Exercise inputs:
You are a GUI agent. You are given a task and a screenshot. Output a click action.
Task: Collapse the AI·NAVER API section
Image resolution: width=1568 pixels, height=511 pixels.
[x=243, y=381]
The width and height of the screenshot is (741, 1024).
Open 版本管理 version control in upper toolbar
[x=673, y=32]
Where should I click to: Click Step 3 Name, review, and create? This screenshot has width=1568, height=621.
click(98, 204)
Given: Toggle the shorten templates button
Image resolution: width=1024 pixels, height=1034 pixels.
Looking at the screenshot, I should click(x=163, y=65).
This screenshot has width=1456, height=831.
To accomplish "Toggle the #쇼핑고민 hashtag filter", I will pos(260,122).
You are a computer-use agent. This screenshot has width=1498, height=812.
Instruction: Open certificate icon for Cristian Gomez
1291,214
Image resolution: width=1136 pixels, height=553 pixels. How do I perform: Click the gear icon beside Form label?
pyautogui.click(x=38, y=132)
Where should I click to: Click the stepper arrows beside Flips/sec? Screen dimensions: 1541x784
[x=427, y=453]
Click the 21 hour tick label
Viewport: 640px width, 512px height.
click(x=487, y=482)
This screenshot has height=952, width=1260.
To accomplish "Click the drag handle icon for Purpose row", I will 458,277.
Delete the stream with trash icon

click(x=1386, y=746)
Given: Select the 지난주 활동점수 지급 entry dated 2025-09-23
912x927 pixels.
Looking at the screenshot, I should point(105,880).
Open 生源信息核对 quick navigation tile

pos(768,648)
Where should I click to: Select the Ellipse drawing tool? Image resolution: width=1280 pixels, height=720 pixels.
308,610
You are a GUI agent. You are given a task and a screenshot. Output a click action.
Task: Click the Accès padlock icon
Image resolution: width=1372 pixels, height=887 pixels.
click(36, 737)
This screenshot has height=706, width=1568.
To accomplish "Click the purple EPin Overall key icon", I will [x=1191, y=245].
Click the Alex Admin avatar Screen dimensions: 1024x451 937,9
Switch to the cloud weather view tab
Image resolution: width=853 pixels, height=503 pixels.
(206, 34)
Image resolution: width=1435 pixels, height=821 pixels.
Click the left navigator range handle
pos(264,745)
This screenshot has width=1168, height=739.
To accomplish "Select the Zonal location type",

Directions for this task: Copy the stretch of the listing from the line containing "Click the 21 hour tick label" through the line containing "click(36, 737)", both included, word for word.

The solution:
Click the 21 hour tick label
Viewport: 640px width, 512px height.
click(x=487, y=482)
This screenshot has height=952, width=1260.
To accomplish "Click the drag handle icon for Purpose row", I will 458,277.
Delete the stream with trash icon

click(x=1386, y=746)
Given: Select the 지난주 활동점수 지급 entry dated 2025-09-23
912x927 pixels.
Looking at the screenshot, I should point(105,880).
Open 生源信息核对 quick navigation tile

pos(768,648)
Where should I click to: Select the Ellipse drawing tool? Image resolution: width=1280 pixels, height=720 pixels.
308,610
You are a GUI agent. You are given a task and a screenshot. Output a click action.
Task: Click the Accès padlock icon
Image resolution: width=1372 pixels, height=887 pixels.
click(36, 737)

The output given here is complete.